Revirement frontal de Jean Todt. L’ex-patron de Ferrari reconnaît que Michael Schumacher a agi volontairement à Jerez en 1997 et en qualifications à Monaco en 2006, et il soutient que ces écarts lui ont coûté des titres. Dans le podcast High Performance, Todt a lâché sur Jerez et Jacques Villeneuve, ainsi que sur Monaco face à Fernando Alonso, une ligne qu’il avait combattue à l’époque avec Ferrari sur le Circuit de Monaco.
"Je veux dire, il l’a percuté volontairement. Mais il l’a fait mal", a déclaré Jean Todt, ancien team principal de Ferrari, dans le podcast High Performance, à propos de l’accrochage avec Jacques Villeneuve à Jerez en 1997. Sur 2006, il a ajouté: "En 2006, à Monte-Carlo en qualifications avec Alonso, où il a fait un tête-à-queue volontaire. Il a dû partir au fond de la grille, ça lui a coûté le championnat", a-t-il insisté dans le même entretien. "Donc les deux erreurs qu’il a commises lui ont coûté le championnat", a-t-il conclu dans ce podcast.

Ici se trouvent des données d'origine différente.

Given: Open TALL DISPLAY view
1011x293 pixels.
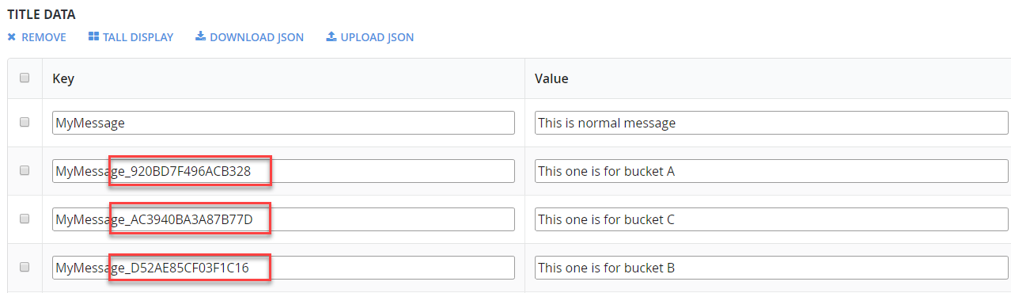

Le contexte de 1997 rappelle l’ampleur de l’enjeu. Schumacher abordait Jerez avec un point d’avance sur Villeneuve. Trois pilotes, dont eux deux, ont signé la même pole en 1:21.072, avec Villeneuve en pole. Au 48e tour, à Dry Sac, Villeneuve s’est présenté à l’intérieur. Schumacher a braqué vers la Williams. Villeneuve a sauvé la troisième place et le titre, Schumacher a fini dans le gravier puis a été ultérieurement disqualifié du championnat.
Neuf ans plus tard, à Monaco, la tension a explosé en Q3. Alors qu’Alonso améliorait de près de deux dixièmes, Schumacher s’est immobilisé à La Rascasse. Les commissaires ont annulé sa pole et l’ont envoyé en fond de grille. Alonso a converti la pole héritée en victoire. Schumacher, parti de la voie des stands, est remonté jusqu’à la cinquième place. "Il a fait un tête-à-queue volontaire... Il a dû partir au fond de la grille, ça lui a coûté le championnat", a martelé Todt dans High Performance. Cette saison-là, Schumacher a terminé vice-champion à 13 points d’Alonso.

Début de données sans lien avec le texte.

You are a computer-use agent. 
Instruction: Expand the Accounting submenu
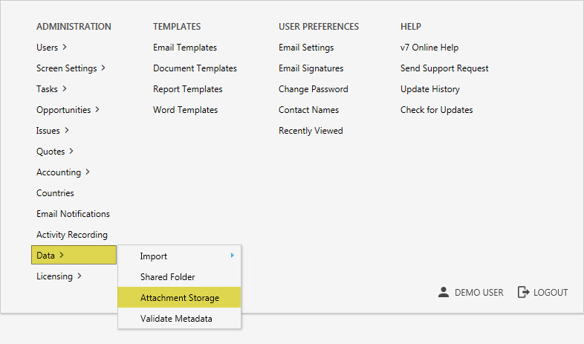tap(63, 172)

Cette position tranche avec sa ligne de défense publique en 2006. À l’époque, en tant que team principal Ferrari, il s’emportait contre la sanction. "Nous sommes totalement en désaccord avec cela", avait déclaré Jean Todt, team principal de Ferrari, dans des déclarations aux médias à Monaco en 2006. "Une telle décision crée un précédent très sérieux, en excluant la possibilité d’une erreur de pilotage... Sans preuve réelle, les commissaires ont supposé qu’il est coupable", avait-il ajouté dans ces mêmes déclarations. Presque 20 ans plus tard, il admet désormais le caractère intentionnel.

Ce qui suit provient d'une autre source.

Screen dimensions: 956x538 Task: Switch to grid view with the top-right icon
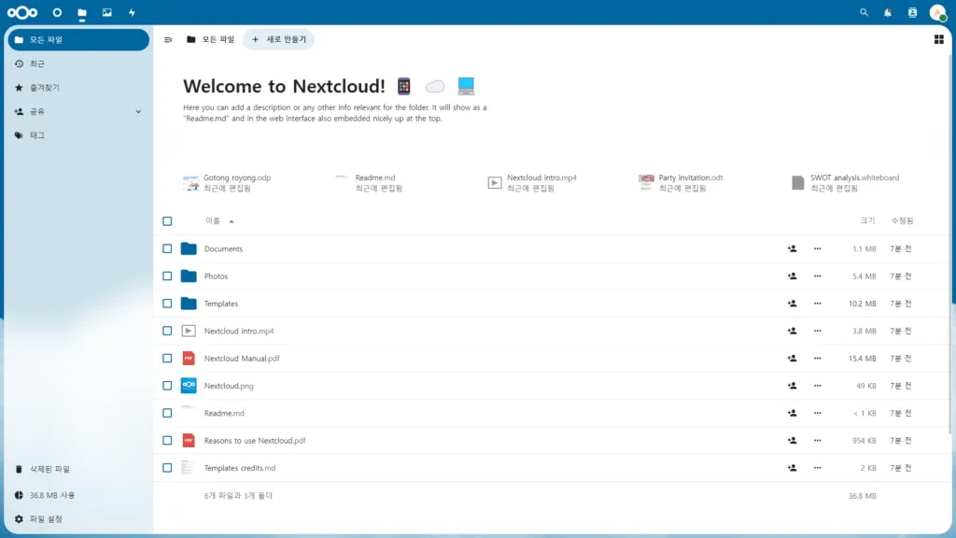(941, 39)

Todt replace enfin ces épisodes non dans la préméditation, mais dans l’instant. "Michael ne savait pas tricher... il l’a fait, d’après ce que je sais, deux fois. Mais il l’a fait mal", a expliqué Jean Todt, ancien patron de Ferrari, dans le podcast High Performance. "Quand vous jugez quelqu’un en action, vous devez être très indulgent", a-t-il poursuivi dans ce podcast. Et de résumer le prix payé par Schumacher: "À chaque fois qu’il perdait le contrôle, il l’a payé très cher", a-t-il dit dans le même entretien.